## ASSIGNED TASK
Below are some entries; can you quote all of them exactly?

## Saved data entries
------------------------------
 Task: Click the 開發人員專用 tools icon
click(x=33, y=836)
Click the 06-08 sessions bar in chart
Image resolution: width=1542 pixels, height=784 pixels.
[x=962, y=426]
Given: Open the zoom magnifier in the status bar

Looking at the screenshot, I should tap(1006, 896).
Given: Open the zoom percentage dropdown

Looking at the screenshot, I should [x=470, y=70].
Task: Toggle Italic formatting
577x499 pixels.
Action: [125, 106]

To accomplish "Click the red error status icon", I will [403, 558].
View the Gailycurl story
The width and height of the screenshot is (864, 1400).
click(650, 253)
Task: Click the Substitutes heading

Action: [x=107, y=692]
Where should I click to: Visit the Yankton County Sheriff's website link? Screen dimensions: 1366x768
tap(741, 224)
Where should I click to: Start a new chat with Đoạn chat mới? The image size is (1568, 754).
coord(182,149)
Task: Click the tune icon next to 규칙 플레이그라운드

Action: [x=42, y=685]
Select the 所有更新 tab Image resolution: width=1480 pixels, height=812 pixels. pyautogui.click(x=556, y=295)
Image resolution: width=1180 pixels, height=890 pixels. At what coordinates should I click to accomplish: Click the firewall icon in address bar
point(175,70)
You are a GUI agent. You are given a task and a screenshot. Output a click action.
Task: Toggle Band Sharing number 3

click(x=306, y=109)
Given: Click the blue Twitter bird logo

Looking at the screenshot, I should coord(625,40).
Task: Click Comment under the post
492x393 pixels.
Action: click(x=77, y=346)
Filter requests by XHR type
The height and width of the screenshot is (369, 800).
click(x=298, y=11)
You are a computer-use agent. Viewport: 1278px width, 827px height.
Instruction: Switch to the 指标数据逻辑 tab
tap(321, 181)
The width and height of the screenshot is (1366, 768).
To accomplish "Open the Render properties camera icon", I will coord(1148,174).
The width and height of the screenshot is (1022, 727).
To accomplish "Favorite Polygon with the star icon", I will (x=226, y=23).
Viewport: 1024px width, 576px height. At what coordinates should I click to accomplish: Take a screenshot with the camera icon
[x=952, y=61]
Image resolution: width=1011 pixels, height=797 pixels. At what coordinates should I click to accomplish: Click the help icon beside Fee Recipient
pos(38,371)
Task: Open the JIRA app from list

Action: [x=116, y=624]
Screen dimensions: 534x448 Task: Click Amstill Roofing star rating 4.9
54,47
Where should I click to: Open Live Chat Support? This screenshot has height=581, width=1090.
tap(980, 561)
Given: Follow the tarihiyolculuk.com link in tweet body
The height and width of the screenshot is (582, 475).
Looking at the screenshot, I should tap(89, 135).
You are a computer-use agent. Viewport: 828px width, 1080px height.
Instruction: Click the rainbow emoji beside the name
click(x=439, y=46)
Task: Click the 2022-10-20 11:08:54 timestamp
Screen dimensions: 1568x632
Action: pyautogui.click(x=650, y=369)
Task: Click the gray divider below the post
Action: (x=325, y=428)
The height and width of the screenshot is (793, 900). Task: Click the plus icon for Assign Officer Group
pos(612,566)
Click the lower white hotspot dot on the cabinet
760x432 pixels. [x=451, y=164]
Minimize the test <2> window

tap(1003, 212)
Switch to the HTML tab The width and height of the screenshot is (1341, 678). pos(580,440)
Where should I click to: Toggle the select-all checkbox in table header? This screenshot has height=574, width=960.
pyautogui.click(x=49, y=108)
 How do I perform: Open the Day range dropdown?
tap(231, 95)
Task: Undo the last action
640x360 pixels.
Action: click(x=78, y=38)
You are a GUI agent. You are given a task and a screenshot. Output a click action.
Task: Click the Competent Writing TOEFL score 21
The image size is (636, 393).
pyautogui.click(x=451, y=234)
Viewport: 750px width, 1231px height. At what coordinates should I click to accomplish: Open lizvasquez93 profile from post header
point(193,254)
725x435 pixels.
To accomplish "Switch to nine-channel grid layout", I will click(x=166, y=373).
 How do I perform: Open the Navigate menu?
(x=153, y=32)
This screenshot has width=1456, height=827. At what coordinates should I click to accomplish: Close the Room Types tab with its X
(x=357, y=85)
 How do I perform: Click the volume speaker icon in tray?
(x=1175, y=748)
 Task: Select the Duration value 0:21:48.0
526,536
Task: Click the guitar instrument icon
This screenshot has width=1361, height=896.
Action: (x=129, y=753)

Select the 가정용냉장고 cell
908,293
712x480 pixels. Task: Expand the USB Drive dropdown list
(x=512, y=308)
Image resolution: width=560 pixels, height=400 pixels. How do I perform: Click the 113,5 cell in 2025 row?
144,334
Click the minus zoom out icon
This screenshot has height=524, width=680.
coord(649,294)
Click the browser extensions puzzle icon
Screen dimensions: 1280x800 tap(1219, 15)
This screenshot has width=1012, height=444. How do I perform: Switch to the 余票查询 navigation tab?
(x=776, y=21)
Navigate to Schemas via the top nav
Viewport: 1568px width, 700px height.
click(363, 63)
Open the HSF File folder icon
------------------------------
## EXERCISE SOLUTION
 Task: Click the 開發人員專用 tools icon
click(x=33, y=836)
Click the 06-08 sessions bar in chart
Image resolution: width=1542 pixels, height=784 pixels.
[x=962, y=426]
Given: Open the zoom magnifier in the status bar

Looking at the screenshot, I should tap(1006, 896).
Given: Open the zoom percentage dropdown

Looking at the screenshot, I should [x=470, y=70].
Task: Toggle Italic formatting
577x499 pixels.
Action: [125, 106]

To accomplish "Click the red error status icon", I will [403, 558].
View the Gailycurl story
The width and height of the screenshot is (864, 1400).
click(650, 253)
Task: Click the Substitutes heading

Action: [x=107, y=692]
Where should I click to: Visit the Yankton County Sheriff's website link? Screen dimensions: 1366x768
tap(741, 224)
Where should I click to: Start a new chat with Đoạn chat mới? The image size is (1568, 754).
coord(182,149)
Task: Click the tune icon next to 규칙 플레이그라운드

Action: [x=42, y=685]
Select the 所有更新 tab Image resolution: width=1480 pixels, height=812 pixels. pyautogui.click(x=556, y=295)
Image resolution: width=1180 pixels, height=890 pixels. At what coordinates should I click to accomplish: Click the firewall icon in address bar
point(175,70)
You are a GUI agent. You are given a task and a screenshot. Output a click action.
Task: Toggle Band Sharing number 3

click(x=306, y=109)
Given: Click the blue Twitter bird logo

Looking at the screenshot, I should coord(625,40).
Task: Click Comment under the post
492x393 pixels.
Action: click(x=77, y=346)
Filter requests by XHR type
The height and width of the screenshot is (369, 800).
click(x=298, y=11)
You are a computer-use agent. Viewport: 1278px width, 827px height.
Instruction: Switch to the 指标数据逻辑 tab
tap(321, 181)
The width and height of the screenshot is (1366, 768).
To accomplish "Open the Render properties camera icon", I will coord(1148,174).
The width and height of the screenshot is (1022, 727).
To accomplish "Favorite Polygon with the star icon", I will (x=226, y=23).
Viewport: 1024px width, 576px height. At what coordinates should I click to accomplish: Take a screenshot with the camera icon
[x=952, y=61]
Image resolution: width=1011 pixels, height=797 pixels. At what coordinates should I click to accomplish: Click the help icon beside Fee Recipient
pos(38,371)
Task: Open the JIRA app from list

Action: [x=116, y=624]
Screen dimensions: 534x448 Task: Click Amstill Roofing star rating 4.9
54,47
Where should I click to: Open Live Chat Support? This screenshot has height=581, width=1090.
tap(980, 561)
Given: Follow the tarihiyolculuk.com link in tweet body
The height and width of the screenshot is (582, 475).
Looking at the screenshot, I should tap(89, 135).
You are a computer-use agent. Viewport: 828px width, 1080px height.
Instruction: Click the rainbow emoji beside the name
click(x=439, y=46)
Task: Click the 2022-10-20 11:08:54 timestamp
Screen dimensions: 1568x632
Action: pyautogui.click(x=650, y=369)
Task: Click the gray divider below the post
Action: (x=325, y=428)
The height and width of the screenshot is (793, 900). Task: Click the plus icon for Assign Officer Group
pos(612,566)
Click the lower white hotspot dot on the cabinet
760x432 pixels. [x=451, y=164]
Minimize the test <2> window

tap(1003, 212)
Switch to the HTML tab The width and height of the screenshot is (1341, 678). pos(580,440)
Where should I click to: Toggle the select-all checkbox in table header? This screenshot has height=574, width=960.
pyautogui.click(x=49, y=108)
 How do I perform: Open the Day range dropdown?
tap(231, 95)
Task: Undo the last action
640x360 pixels.
Action: click(x=78, y=38)
You are a GUI agent. You are given a task and a screenshot. Output a click action.
Task: Click the Competent Writing TOEFL score 21
The image size is (636, 393).
pyautogui.click(x=451, y=234)
Viewport: 750px width, 1231px height. At what coordinates should I click to accomplish: Open lizvasquez93 profile from post header
point(193,254)
725x435 pixels.
To accomplish "Switch to nine-channel grid layout", I will click(x=166, y=373).
 How do I perform: Open the Navigate menu?
(x=153, y=32)
This screenshot has width=1456, height=827. At what coordinates should I click to accomplish: Close the Room Types tab with its X
(x=357, y=85)
 How do I perform: Click the volume speaker icon in tray?
(x=1175, y=748)
 Task: Select the Duration value 0:21:48.0
526,536
Task: Click the guitar instrument icon
This screenshot has width=1361, height=896.
Action: (x=129, y=753)

Select the 가정용냉장고 cell
908,293
712x480 pixels. Task: Expand the USB Drive dropdown list
(x=512, y=308)
Image resolution: width=560 pixels, height=400 pixels. How do I perform: Click the 113,5 cell in 2025 row?
144,334
Click the minus zoom out icon
This screenshot has height=524, width=680.
coord(649,294)
Click the browser extensions puzzle icon
Screen dimensions: 1280x800 tap(1219, 15)
This screenshot has width=1012, height=444. How do I perform: Switch to the 余票查询 navigation tab?
(x=776, y=21)
Navigate to Schemas via the top nav
Viewport: 1568px width, 700px height.
click(363, 63)
Open the HSF File folder icon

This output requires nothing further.